**EXERCISE GOAL**
Scan the material that follows for lines with "target". Answer with how many there are, nothing else.

**DATA TO USE**
* * *
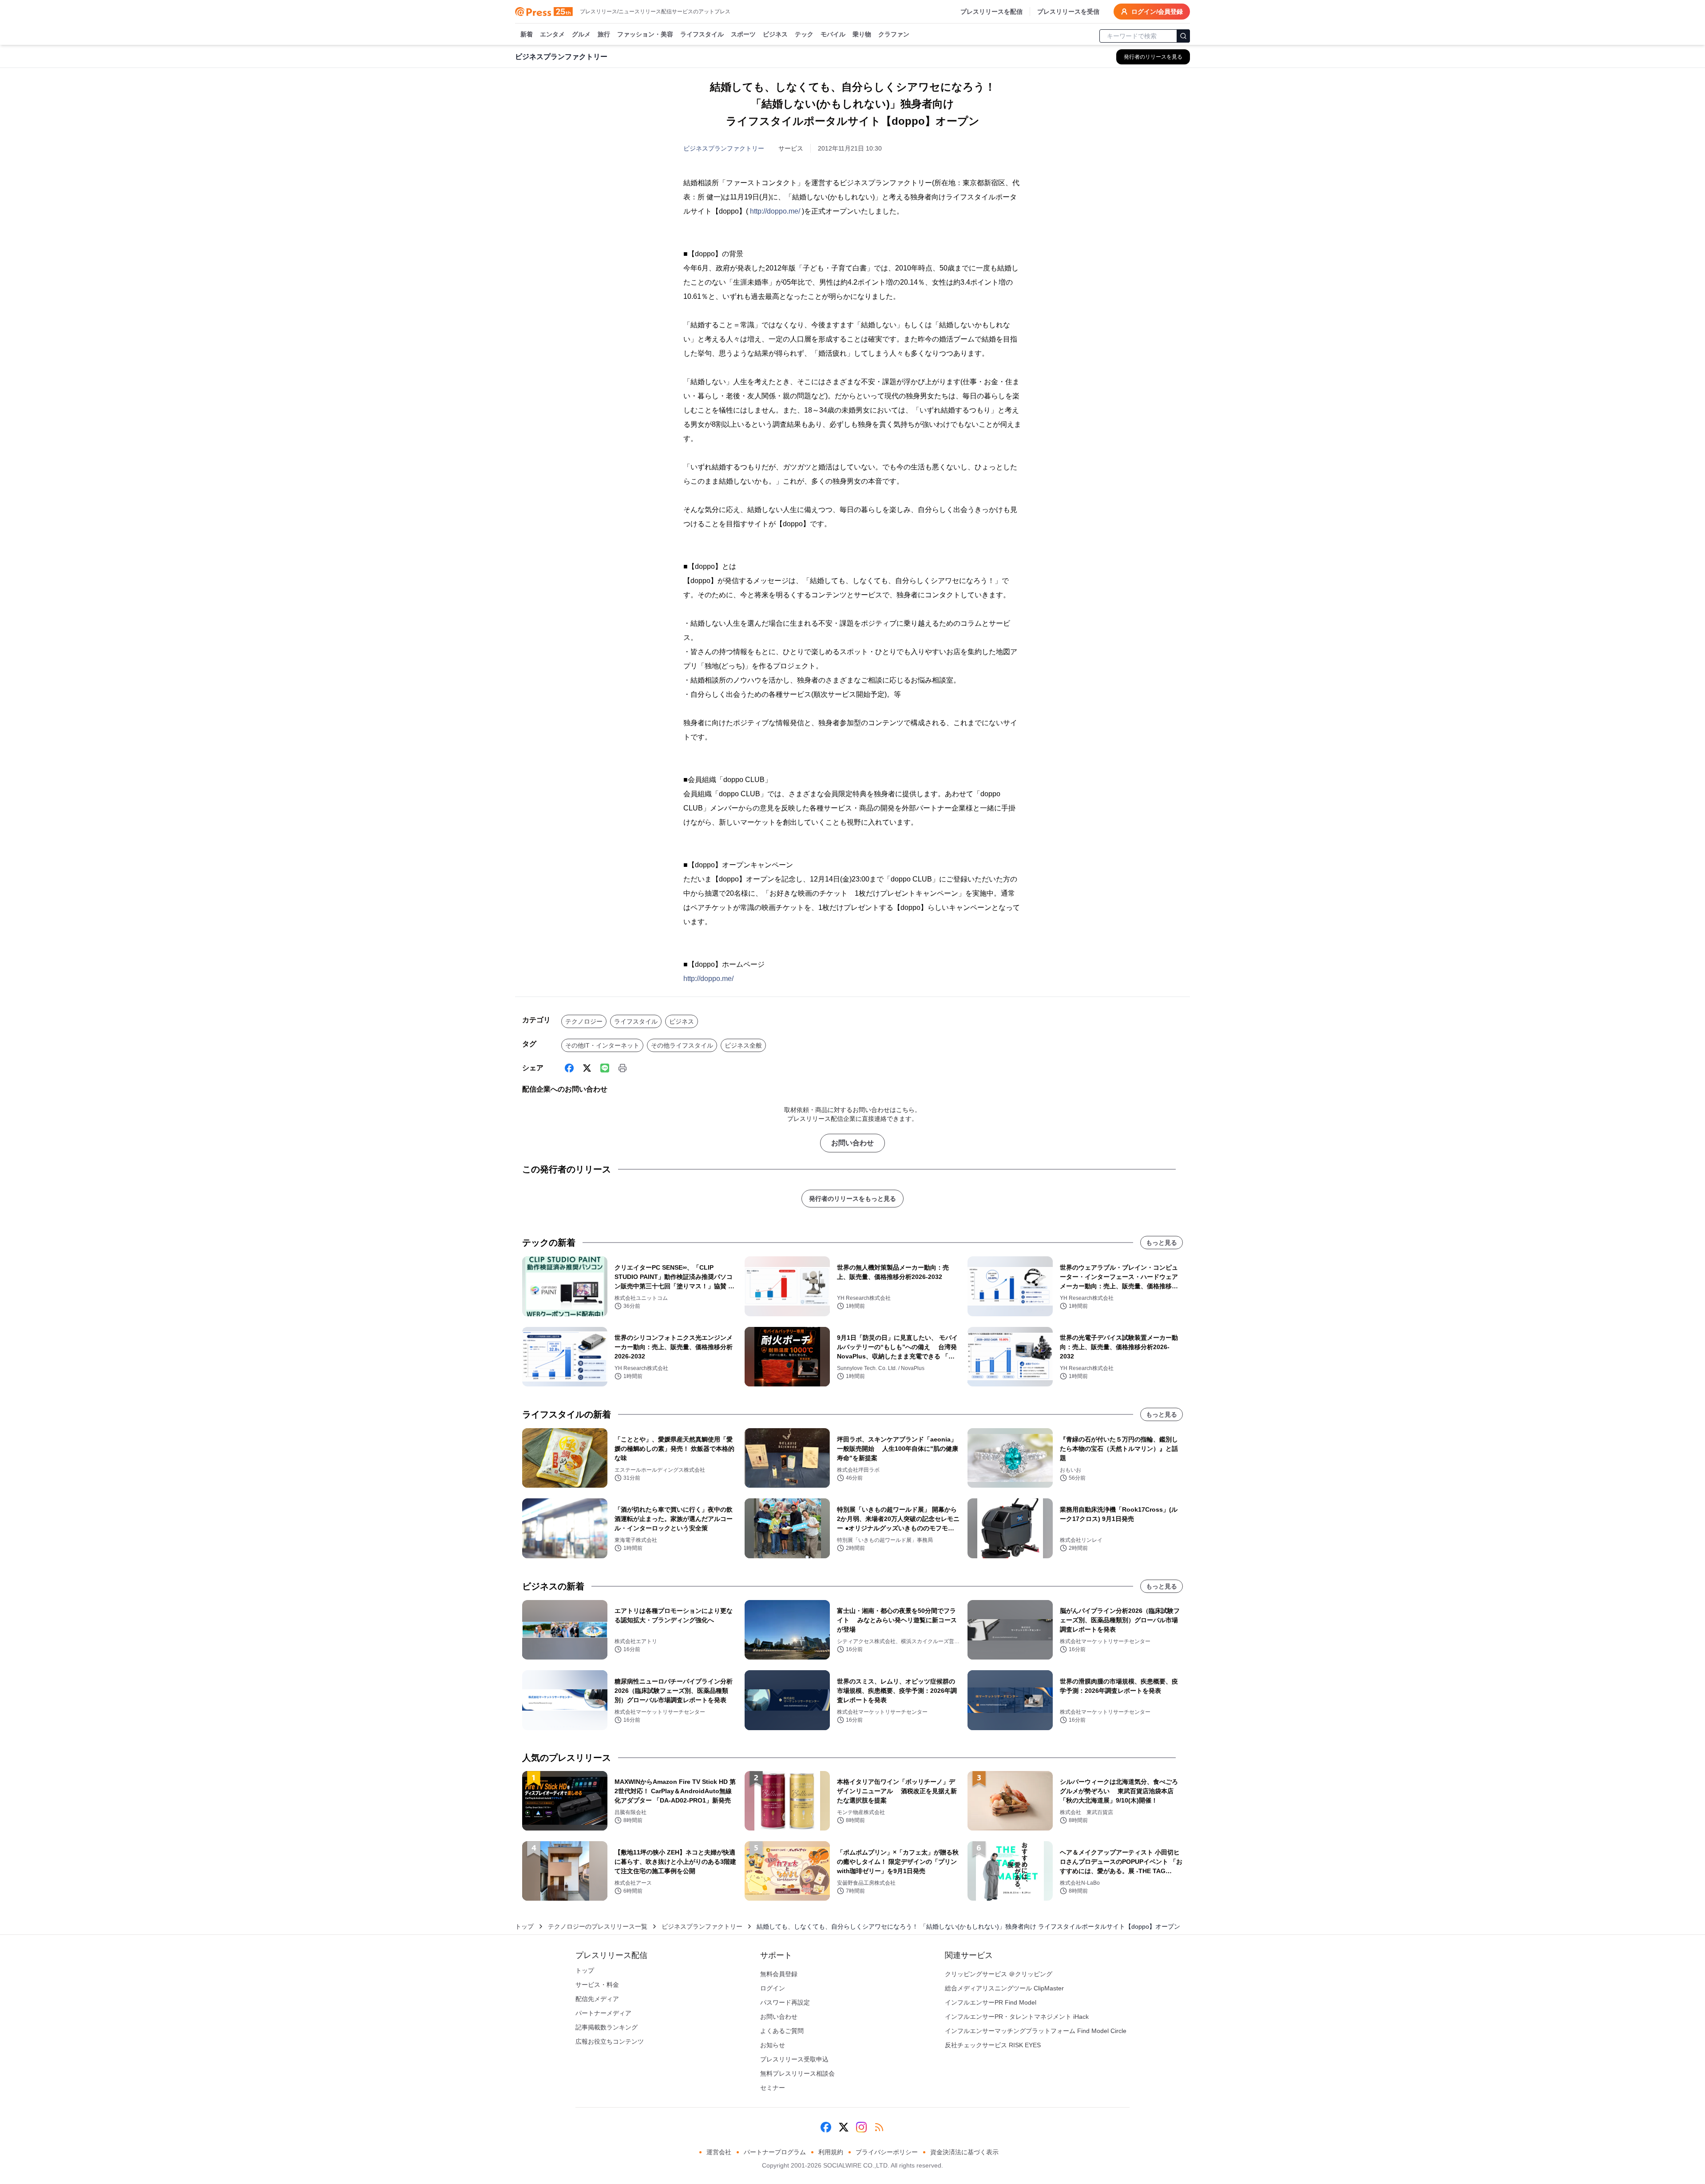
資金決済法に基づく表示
* * *
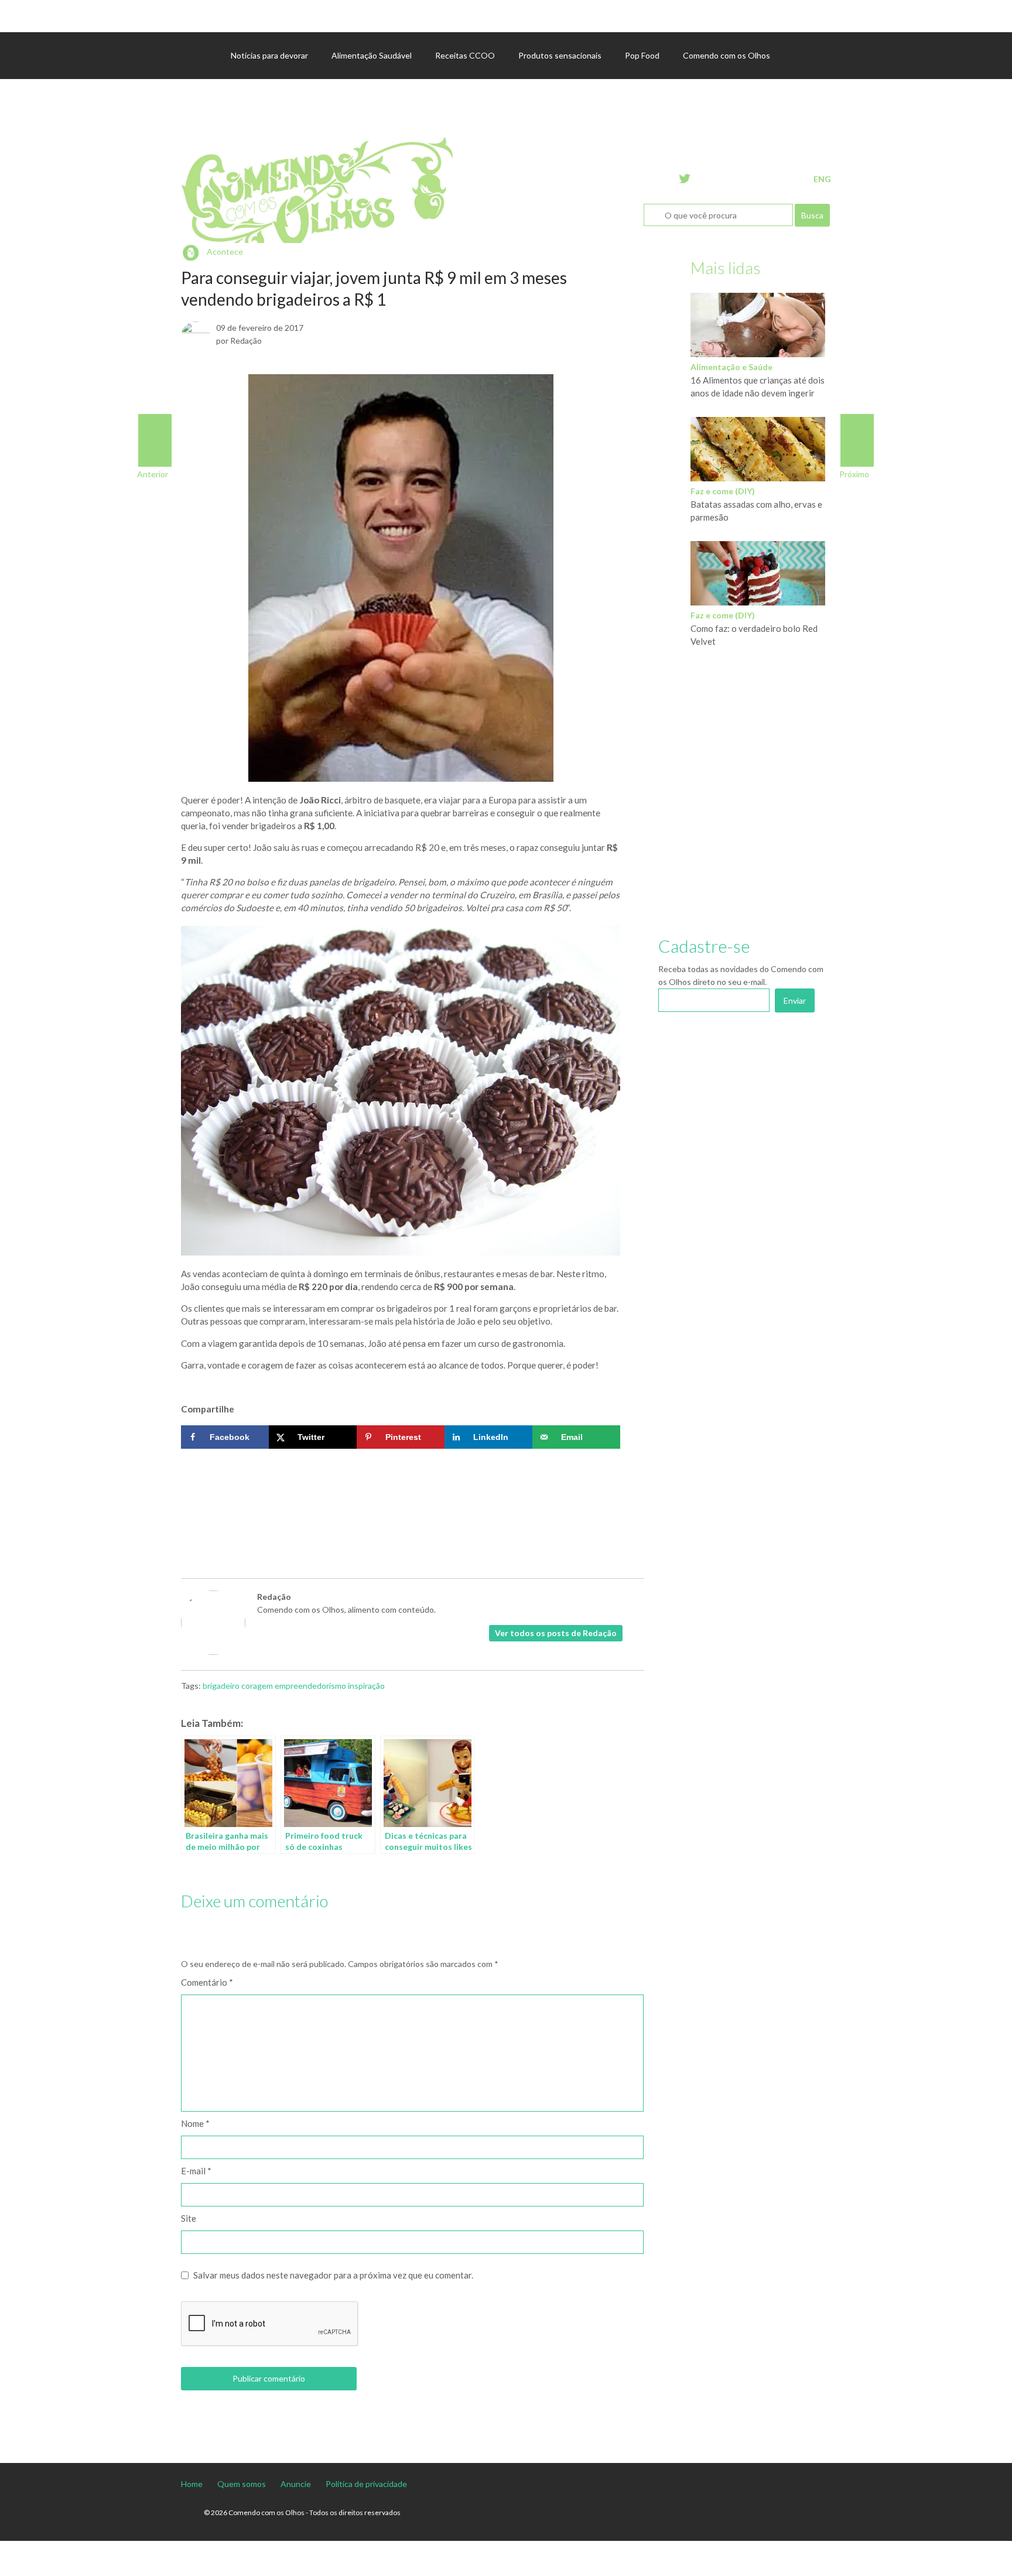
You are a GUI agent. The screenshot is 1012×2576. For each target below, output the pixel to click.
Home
* * *
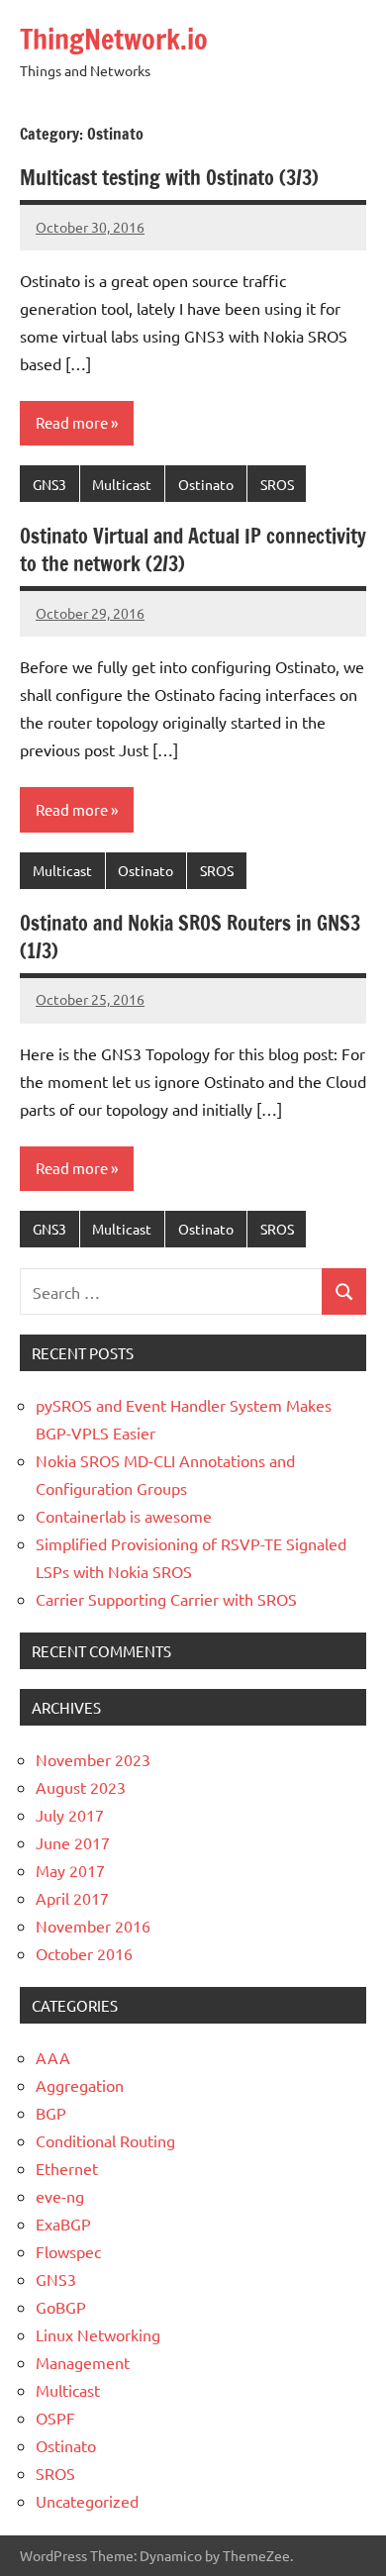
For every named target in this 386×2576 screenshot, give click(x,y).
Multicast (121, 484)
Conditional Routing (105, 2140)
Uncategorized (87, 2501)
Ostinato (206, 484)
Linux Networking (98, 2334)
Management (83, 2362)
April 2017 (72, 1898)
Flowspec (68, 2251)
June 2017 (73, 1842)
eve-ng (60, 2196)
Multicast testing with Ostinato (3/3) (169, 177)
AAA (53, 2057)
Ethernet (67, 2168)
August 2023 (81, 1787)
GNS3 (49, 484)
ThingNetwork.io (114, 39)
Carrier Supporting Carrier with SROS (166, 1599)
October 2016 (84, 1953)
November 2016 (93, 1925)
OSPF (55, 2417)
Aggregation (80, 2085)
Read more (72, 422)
* * *
**REPLY**
2